About this Blog

"In the future everybody will be world-famous for 15 minutes." So said the bleached-out, late lamented artist Andy Warhol. Having lived and worked in New York City, Warhol came to fully grasp the hold celebrity has on us. In this very famous sentence, he meant to point out that in a culture fixated on fame, many people will suddenly flash brightly onto the public screen, then--poof--will just as quickly disappear from public view--like shooting stars. Other individuals derive their celebrity from one stellar accomplishment (one hit song, one iconic role, etc.) that they never again match.

This blog is devoted to the one part of our celebrity culture that no one has written much about: temporary/one-shot celebrities.

The pace of modern life has quickened, and now we hear people speaking of someone's 15 seconds of fame. These "celebrities with a lower-case c" who will appear in this blog sometimes come to us from the world of entertainment, sometimes from the world of news. All are fascinating.

The need of our communications media for a continual stream of new material assures that we will have no end of colorful people who go quickly, where celebrity is concerned, from zero to hero (or villain) and back to zero. Now you see 'em, now you don't. What a crazy world, eh?

Temporary celebrities coming from the world of entertainment include one-hit recording artists; TV and movie icons who, although they might have had a great many accomplishments in their career, are remembered for one big role; standouts of reality TV; sports figures remembered for one remarkable accomplishment; and people whose celebrity came from one big role in a commercial or print ad.

News-based temporary celebrities come in many forms: mass/serial killers, other murderers of special note, sex-crime offenders, disgraced figures of government/military/business/media/religion, spies/traitors, hoaxers, femmes/hommes fatale, heroes, whistle blowers, inventors/innovators, and victims.

Celebrity Blogsburg will consider each category in turn.

Monday, August 31, 2009

Disgraced media figure Armstrong Williams

Note: At least some Americans still look to their news media to perform their watchdog function, looking over the shoulder of government to help keep things reasonably honest. Sometimes, however, our journalists fall down on this part of their job, usually for money. Others fall prey to the tensions of their work, the need to constantly produce, and slip into fabrication and/or plagiarism--firing offenses for reporters. A few others, in the manner of self-important politicians, develop heads so big it's a wonder they can get in the office door; some such individuals are given to ill-advised romantic trysts.
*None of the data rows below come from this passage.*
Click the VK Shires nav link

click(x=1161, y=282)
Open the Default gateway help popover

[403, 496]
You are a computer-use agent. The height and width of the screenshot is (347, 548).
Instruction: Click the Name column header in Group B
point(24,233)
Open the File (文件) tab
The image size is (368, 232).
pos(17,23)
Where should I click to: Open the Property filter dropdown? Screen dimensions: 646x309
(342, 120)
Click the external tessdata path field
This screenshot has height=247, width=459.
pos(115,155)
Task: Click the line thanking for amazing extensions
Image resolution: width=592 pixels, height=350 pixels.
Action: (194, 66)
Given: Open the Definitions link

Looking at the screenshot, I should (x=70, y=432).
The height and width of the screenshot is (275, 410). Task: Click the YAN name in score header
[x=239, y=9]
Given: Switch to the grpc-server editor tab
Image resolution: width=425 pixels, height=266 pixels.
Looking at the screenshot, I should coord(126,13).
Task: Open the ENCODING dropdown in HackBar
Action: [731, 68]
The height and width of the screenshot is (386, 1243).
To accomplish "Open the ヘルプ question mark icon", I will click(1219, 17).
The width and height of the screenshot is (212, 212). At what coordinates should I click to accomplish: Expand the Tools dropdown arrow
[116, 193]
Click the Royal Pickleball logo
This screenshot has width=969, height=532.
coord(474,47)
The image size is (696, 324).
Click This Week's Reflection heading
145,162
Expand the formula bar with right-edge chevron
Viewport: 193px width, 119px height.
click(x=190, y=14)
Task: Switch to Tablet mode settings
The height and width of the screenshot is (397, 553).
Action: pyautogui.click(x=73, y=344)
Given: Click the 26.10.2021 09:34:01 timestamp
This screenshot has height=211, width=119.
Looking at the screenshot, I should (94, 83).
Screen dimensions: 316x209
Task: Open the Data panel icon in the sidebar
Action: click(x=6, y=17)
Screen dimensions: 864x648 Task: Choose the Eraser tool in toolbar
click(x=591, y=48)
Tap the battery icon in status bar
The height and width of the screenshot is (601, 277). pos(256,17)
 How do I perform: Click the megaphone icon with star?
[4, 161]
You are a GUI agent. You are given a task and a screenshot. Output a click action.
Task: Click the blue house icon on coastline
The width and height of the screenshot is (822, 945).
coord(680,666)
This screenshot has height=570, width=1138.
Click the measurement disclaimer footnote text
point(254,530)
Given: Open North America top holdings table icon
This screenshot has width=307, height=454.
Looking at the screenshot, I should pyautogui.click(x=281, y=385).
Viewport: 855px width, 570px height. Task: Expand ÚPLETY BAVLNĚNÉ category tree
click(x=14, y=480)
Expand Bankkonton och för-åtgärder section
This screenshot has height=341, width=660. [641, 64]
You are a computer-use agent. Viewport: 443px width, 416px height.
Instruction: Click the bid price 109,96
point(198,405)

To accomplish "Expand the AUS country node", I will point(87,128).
Some journalists who undergo disgrace recover quickly; others are forever finished in the news business.

In the years leading up to 2005, nationally syndicated columnist, conservative television commentator and PR agency owner Armstrong Williams appeared to have the word by the tail.

Williams, one of only a few prominent conservative African American media figures, who liked to introduce himself as a third-generation Republican, was doing well financially and was a darling of the Far Right.

Tribune Media Services dropped his column in 2005, however, after reports that Armstrong had accepted $240,000 from the George W. Bush administration to push Bush's No Child Left Behind initiative. Williams took in these funds, which were of dubious legality to begin with, through his PR agency, but his greater mistake was not revealing it to his newspaper and TV audiences. What he did was a blatant conflict of interest.

The Bush administration, of course, got away with paying a journalist to be a shill, but Williams' career as a columnist came to a screeching halt. Radio and TV, having fewer qualms about journalistic ethics, stuck by him, and needless to say, his Graham Williams Group PR firm rolls on.

Other reports revealed that around the same time, two more columnists had accepted smaller amounts of Bush administration money to push for Bush's marriage initiative, which should have been called W's "Just Say I Do Plan." These individuals were Maggie Gallagher and Michael McManus (whose column, ironically, was titled "Ethics & Religion"). These two columnists managed to survive their indiscretions.